§ What is required: Every record below, from the first line to the last, is to be set down again exactly.

§ Information provided:
■ ■ ■ ■ ■
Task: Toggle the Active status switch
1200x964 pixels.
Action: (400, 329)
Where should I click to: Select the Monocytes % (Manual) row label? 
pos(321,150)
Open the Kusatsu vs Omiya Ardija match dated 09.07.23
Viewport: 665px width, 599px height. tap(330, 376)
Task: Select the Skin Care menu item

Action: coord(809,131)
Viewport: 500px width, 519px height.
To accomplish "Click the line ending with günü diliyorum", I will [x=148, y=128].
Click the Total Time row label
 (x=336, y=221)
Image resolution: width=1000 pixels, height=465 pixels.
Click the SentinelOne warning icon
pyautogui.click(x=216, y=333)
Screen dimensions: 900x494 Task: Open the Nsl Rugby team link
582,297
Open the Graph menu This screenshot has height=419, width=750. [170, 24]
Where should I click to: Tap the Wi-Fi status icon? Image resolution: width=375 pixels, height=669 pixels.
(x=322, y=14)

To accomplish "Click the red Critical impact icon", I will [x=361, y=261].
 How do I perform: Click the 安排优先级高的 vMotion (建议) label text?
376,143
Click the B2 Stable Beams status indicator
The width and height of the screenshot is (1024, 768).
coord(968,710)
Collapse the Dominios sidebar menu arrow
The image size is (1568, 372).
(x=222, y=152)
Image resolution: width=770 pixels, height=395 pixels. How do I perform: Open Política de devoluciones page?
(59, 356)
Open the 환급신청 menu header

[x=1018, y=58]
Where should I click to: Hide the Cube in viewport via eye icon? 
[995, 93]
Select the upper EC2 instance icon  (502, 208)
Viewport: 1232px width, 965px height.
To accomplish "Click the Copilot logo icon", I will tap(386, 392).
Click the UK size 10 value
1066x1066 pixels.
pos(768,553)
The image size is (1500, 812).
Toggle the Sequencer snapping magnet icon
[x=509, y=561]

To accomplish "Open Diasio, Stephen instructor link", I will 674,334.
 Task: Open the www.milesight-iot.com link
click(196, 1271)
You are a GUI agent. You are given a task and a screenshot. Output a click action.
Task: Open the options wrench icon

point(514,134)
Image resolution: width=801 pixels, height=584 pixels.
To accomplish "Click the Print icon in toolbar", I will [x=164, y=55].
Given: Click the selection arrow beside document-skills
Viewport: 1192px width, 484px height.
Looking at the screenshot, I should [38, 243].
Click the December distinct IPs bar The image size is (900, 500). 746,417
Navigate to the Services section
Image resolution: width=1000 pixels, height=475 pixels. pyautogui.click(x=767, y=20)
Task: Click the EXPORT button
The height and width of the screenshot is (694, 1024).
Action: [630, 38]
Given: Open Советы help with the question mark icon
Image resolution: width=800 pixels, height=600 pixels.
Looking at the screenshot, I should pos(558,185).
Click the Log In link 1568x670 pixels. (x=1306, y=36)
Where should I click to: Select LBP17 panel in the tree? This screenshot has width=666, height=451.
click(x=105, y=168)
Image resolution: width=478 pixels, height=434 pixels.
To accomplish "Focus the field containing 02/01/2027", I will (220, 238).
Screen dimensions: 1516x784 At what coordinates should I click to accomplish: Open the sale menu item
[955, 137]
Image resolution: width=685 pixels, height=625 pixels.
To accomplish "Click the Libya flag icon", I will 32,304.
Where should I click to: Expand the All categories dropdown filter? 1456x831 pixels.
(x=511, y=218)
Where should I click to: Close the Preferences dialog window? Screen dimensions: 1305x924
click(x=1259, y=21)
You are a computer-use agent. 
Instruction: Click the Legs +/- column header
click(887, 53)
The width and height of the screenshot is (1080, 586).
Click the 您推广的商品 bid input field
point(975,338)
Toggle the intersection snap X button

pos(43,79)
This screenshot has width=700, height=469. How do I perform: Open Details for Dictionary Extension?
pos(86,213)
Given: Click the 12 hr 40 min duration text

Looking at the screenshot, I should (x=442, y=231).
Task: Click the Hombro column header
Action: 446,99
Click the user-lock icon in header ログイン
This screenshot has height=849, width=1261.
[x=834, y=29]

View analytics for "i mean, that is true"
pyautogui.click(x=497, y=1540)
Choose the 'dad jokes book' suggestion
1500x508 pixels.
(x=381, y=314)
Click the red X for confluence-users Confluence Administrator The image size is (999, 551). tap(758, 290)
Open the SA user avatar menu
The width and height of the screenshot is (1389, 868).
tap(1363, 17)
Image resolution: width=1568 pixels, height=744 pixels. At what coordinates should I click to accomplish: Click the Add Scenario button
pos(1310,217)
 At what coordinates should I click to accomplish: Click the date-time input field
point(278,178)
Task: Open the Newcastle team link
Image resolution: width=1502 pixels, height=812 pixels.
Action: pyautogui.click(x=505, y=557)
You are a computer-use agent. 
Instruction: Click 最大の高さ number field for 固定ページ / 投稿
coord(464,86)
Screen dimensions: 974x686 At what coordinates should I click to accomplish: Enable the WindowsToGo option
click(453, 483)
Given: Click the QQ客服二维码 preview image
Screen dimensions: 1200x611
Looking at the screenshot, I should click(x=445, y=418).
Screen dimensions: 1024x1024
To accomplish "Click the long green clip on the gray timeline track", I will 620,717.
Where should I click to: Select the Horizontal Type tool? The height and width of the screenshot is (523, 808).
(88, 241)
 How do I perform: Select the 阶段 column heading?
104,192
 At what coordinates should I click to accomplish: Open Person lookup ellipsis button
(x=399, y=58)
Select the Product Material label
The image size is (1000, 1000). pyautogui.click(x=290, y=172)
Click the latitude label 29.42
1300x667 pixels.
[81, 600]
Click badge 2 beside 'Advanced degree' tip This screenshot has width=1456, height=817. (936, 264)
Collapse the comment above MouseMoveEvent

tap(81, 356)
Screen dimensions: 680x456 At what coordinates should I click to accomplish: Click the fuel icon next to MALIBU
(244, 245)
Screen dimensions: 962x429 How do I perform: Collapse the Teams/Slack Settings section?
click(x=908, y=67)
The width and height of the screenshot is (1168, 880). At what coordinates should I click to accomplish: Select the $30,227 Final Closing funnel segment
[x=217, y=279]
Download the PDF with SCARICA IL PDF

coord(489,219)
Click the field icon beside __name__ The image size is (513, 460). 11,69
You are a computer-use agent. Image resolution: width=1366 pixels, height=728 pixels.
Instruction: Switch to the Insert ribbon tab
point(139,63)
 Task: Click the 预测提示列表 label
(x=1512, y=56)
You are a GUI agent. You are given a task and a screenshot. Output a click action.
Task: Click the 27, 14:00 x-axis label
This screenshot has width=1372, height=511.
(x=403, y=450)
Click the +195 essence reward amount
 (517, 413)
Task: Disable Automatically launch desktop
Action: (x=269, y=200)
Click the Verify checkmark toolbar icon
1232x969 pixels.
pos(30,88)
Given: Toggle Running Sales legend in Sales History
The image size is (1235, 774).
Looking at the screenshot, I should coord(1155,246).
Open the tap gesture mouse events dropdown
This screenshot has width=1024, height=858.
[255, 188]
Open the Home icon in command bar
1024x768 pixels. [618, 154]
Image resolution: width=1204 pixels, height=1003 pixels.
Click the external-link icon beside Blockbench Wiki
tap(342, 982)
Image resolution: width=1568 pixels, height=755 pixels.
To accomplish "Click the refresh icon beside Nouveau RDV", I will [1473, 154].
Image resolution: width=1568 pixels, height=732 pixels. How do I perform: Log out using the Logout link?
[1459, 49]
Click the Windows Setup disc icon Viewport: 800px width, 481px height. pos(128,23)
■ ■ ■ ■ ■
§ Written response:
Task: Toggle the Active status switch
1200x964 pixels.
Action: (400, 329)
Where should I click to: Select the Monocytes % (Manual) row label? 
pos(321,150)
Open the Kusatsu vs Omiya Ardija match dated 09.07.23
Viewport: 665px width, 599px height. tap(330, 376)
Task: Select the Skin Care menu item

Action: coord(809,131)
Viewport: 500px width, 519px height.
To accomplish "Click the line ending with günü diliyorum", I will [x=148, y=128].
Click the Total Time row label
 (x=336, y=221)
Image resolution: width=1000 pixels, height=465 pixels.
Click the SentinelOne warning icon
pyautogui.click(x=216, y=333)
Screen dimensions: 900x494 Task: Open the Nsl Rugby team link
582,297
Open the Graph menu This screenshot has height=419, width=750. [170, 24]
Where should I click to: Tap the Wi-Fi status icon? Image resolution: width=375 pixels, height=669 pixels.
(x=322, y=14)

To accomplish "Click the red Critical impact icon", I will [x=361, y=261].
 How do I perform: Click the 安排优先级高的 vMotion (建议) label text?
376,143
Click the B2 Stable Beams status indicator
The width and height of the screenshot is (1024, 768).
coord(968,710)
Collapse the Dominios sidebar menu arrow
The image size is (1568, 372).
(x=222, y=152)
Image resolution: width=770 pixels, height=395 pixels. How do I perform: Open Política de devoluciones page?
(59, 356)
Open the 환급신청 menu header

[x=1018, y=58]
Where should I click to: Hide the Cube in viewport via eye icon? 
[995, 93]
Select the upper EC2 instance icon  (502, 208)
Viewport: 1232px width, 965px height.
To accomplish "Click the Copilot logo icon", I will tap(386, 392).
Click the UK size 10 value
1066x1066 pixels.
pos(768,553)
The image size is (1500, 812).
Toggle the Sequencer snapping magnet icon
[x=509, y=561]

To accomplish "Open Diasio, Stephen instructor link", I will 674,334.
 Task: Open the www.milesight-iot.com link
click(196, 1271)
You are a GUI agent. You are given a task and a screenshot. Output a click action.
Task: Open the options wrench icon

point(514,134)
Image resolution: width=801 pixels, height=584 pixels.
To accomplish "Click the Print icon in toolbar", I will [x=164, y=55].
Given: Click the selection arrow beside document-skills
Viewport: 1192px width, 484px height.
Looking at the screenshot, I should [38, 243].
Click the December distinct IPs bar The image size is (900, 500). 746,417
Navigate to the Services section
Image resolution: width=1000 pixels, height=475 pixels. pyautogui.click(x=767, y=20)
Task: Click the EXPORT button
The height and width of the screenshot is (694, 1024).
Action: [630, 38]
Given: Open Советы help with the question mark icon
Image resolution: width=800 pixels, height=600 pixels.
Looking at the screenshot, I should pos(558,185).
Click the Log In link 1568x670 pixels. (x=1306, y=36)
Where should I click to: Select LBP17 panel in the tree? This screenshot has width=666, height=451.
click(x=105, y=168)
Image resolution: width=478 pixels, height=434 pixels.
To accomplish "Focus the field containing 02/01/2027", I will (220, 238).
Screen dimensions: 1516x784 At what coordinates should I click to accomplish: Open the sale menu item
[955, 137]
Image resolution: width=685 pixels, height=625 pixels.
To accomplish "Click the Libya flag icon", I will 32,304.
Where should I click to: Expand the All categories dropdown filter? 1456x831 pixels.
(x=511, y=218)
Where should I click to: Close the Preferences dialog window? Screen dimensions: 1305x924
click(x=1259, y=21)
You are a computer-use agent. 
Instruction: Click the Legs +/- column header
click(887, 53)
The width and height of the screenshot is (1080, 586).
Click the 您推广的商品 bid input field
point(975,338)
Toggle the intersection snap X button

pos(43,79)
This screenshot has width=700, height=469. How do I perform: Open Details for Dictionary Extension?
pos(86,213)
Given: Click the 12 hr 40 min duration text

Looking at the screenshot, I should (x=442, y=231).
Task: Click the Hombro column header
Action: 446,99
Click the user-lock icon in header ログイン
This screenshot has height=849, width=1261.
[x=834, y=29]

View analytics for "i mean, that is true"
pyautogui.click(x=497, y=1540)
Choose the 'dad jokes book' suggestion
1500x508 pixels.
(x=381, y=314)
Click the red X for confluence-users Confluence Administrator The image size is (999, 551). tap(758, 290)
Open the SA user avatar menu
The width and height of the screenshot is (1389, 868).
tap(1363, 17)
Image resolution: width=1568 pixels, height=744 pixels. At what coordinates should I click to accomplish: Click the Add Scenario button
pos(1310,217)
 At what coordinates should I click to accomplish: Click the date-time input field
point(278,178)
Task: Open the Newcastle team link
Image resolution: width=1502 pixels, height=812 pixels.
Action: pyautogui.click(x=505, y=557)
You are a computer-use agent. 
Instruction: Click 最大の高さ number field for 固定ページ / 投稿
coord(464,86)
Screen dimensions: 974x686 At what coordinates should I click to accomplish: Enable the WindowsToGo option
click(453, 483)
Given: Click the QQ客服二维码 preview image
Screen dimensions: 1200x611
Looking at the screenshot, I should click(x=445, y=418).
Screen dimensions: 1024x1024
To accomplish "Click the long green clip on the gray timeline track", I will 620,717.
Where should I click to: Select the Horizontal Type tool? The height and width of the screenshot is (523, 808).
(88, 241)
 How do I perform: Select the 阶段 column heading?
104,192
 At what coordinates should I click to accomplish: Open Person lookup ellipsis button
(x=399, y=58)
Select the Product Material label
The image size is (1000, 1000). pyautogui.click(x=290, y=172)
Click the latitude label 29.42
1300x667 pixels.
[81, 600]
Click badge 2 beside 'Advanced degree' tip This screenshot has width=1456, height=817. (936, 264)
Collapse the comment above MouseMoveEvent

tap(81, 356)
Screen dimensions: 680x456 At what coordinates should I click to accomplish: Click the fuel icon next to MALIBU
(244, 245)
Screen dimensions: 962x429 How do I perform: Collapse the Teams/Slack Settings section?
click(x=908, y=67)
The width and height of the screenshot is (1168, 880). At what coordinates should I click to accomplish: Select the $30,227 Final Closing funnel segment
[x=217, y=279]
Download the PDF with SCARICA IL PDF

coord(489,219)
Click the field icon beside __name__ The image size is (513, 460). 11,69
You are a computer-use agent. Image resolution: width=1366 pixels, height=728 pixels.
Instruction: Switch to the Insert ribbon tab
point(139,63)
 Task: Click the 预测提示列表 label
(x=1512, y=56)
You are a GUI agent. You are given a task and a screenshot. Output a click action.
Task: Click the 27, 14:00 x-axis label
This screenshot has width=1372, height=511.
(x=403, y=450)
Click the +195 essence reward amount
 (517, 413)
Task: Disable Automatically launch desktop
Action: (x=269, y=200)
Click the Verify checkmark toolbar icon
1232x969 pixels.
pos(30,88)
Given: Toggle Running Sales legend in Sales History
The image size is (1235, 774).
Looking at the screenshot, I should coord(1155,246).
Open the tap gesture mouse events dropdown
This screenshot has width=1024, height=858.
[255, 188]
Open the Home icon in command bar
1024x768 pixels. [618, 154]
Image resolution: width=1204 pixels, height=1003 pixels.
Click the external-link icon beside Blockbench Wiki
tap(342, 982)
Image resolution: width=1568 pixels, height=755 pixels.
To accomplish "Click the refresh icon beside Nouveau RDV", I will [1473, 154].
Image resolution: width=1568 pixels, height=732 pixels. How do I perform: Log out using the Logout link?
[1459, 49]
Click the Windows Setup disc icon Viewport: 800px width, 481px height. pos(128,23)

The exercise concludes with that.